The Qur’ān and the Aramaic Gospel Traditions examines the history of religious movements in the Middle East from 180-632 CE, explaining Islam as a response to the disunity of the Aramaic speaking churches. It then compares the Arabic text of the Qur’ān and the Aramaic text of the Gospels under four main themes: the prophets; the clergy; the divine; and the apocalypse.
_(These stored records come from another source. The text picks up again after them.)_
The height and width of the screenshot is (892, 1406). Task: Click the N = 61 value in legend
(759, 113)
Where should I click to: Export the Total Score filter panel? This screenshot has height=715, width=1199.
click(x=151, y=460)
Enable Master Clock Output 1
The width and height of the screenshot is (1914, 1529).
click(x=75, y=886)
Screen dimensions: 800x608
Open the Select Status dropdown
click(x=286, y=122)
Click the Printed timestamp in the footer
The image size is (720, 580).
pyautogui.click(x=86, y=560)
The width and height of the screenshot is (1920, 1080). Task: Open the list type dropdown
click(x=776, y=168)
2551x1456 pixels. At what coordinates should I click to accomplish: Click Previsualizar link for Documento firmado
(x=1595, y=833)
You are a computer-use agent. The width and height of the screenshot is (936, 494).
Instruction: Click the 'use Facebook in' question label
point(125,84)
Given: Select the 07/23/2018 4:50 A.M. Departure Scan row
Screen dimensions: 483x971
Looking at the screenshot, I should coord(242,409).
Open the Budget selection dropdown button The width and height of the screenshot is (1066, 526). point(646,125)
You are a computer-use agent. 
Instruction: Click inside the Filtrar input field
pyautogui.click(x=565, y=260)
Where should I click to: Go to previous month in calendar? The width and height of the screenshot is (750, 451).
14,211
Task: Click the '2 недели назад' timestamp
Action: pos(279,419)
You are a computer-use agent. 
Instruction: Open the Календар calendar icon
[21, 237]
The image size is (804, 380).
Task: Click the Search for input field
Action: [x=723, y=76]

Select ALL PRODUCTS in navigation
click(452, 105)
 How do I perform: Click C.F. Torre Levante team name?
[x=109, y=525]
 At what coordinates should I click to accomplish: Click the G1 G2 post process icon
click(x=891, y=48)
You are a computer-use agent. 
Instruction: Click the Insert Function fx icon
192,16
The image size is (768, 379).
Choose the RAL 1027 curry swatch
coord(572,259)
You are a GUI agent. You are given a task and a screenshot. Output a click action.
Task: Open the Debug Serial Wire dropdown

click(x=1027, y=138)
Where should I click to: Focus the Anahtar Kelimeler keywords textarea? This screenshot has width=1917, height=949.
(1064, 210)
Among the findings of this book are that the articulator as well as audience of the Qur’ān were monotheistic in origin, probably bilingual, culturally sophisticated and accustomed to the theological debates that raged between the Aramaic speaking churches.
Arguing that the Qur’ān’s teachings and ethics echo Jewish-Christian conservatism, this book will be of interest to students and scholars of Religion, History, and Literature.
Table of Contents
1 Sources and Method 2 Prophetic Tradition in the Late Antique Near East 3 Prophets and their Righteous Entourage 4 The Evils of the Clergy 5 The Divine Realm 6 Divine Judgement and the Apocalypse 7 Data Analysis and Conclusion
Emran El-Badawi is Director and Assistant Professor of Arab Studies at the University of Houston. His articles include "From ‘clergy’ to ‘celibacy’: The development of rahbaniyyah between Qur’an, Hadith and Church Canon" and "A humanistic reception of the Qur’an." His work has been featured on the New York Times, Houston Chronicle and Christian Science Monitor.